I've tried checking whether cached version is used (it is not), recreating the profile, whether Outlook is updating (account is selected in Send/Receive Group) and the end user can send/receive email fine, there is no delay there.  The only issue appears to be changes they make aren't showing in Office 365.  Anyone else come across this issue?

 

Thanks in advance.

1 Reply

@McDeth 

 

That's a new one on me, but the old support rule of divide and conquer should serve here as well as it usually does.

 

Things I would try;

* Rule in/out server-side issues = Have the user makes some changes on their phone and see if those are married up to their Office365 mailbox.

* Rule in/out Outlook/Office = Configure the users mailbox using the in-built Mail app in Windows 10. Check and see if the issue is reproducible. If, like me, you hate the in-built mail app, try Thunderbird instead.
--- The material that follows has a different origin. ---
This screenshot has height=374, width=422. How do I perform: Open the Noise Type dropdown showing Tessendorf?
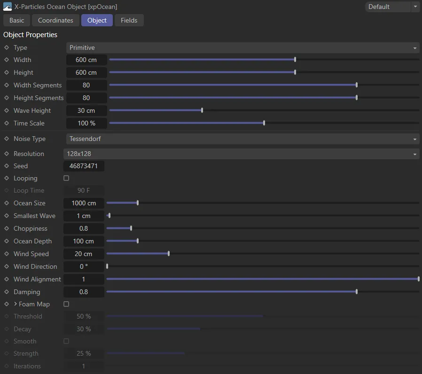tap(241, 139)
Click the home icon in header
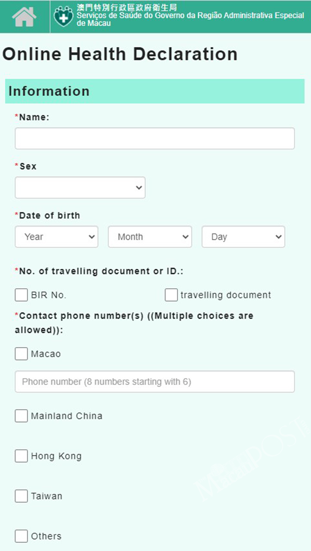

* Rule in/out the mailbox = If the user is has access to a shared mailbox, make changes to that, and see if those are married up to Office365.

*Rule in/out the workstation itself = Recreate the users Outlook profile within another user profile on the same and/or a different workstation to see if it's reproducible.

 

Gut instinct is it's an upload issue, but those would typically manifest far more dramatically than what you're seeing. Also try Ctrl+Rightclick'ing the Outlook icon in the notification area. The "Connection Status" is usually typically fairly useless but it may shed some light in this situation.

Lastly, check there are no updates pending for Office itself.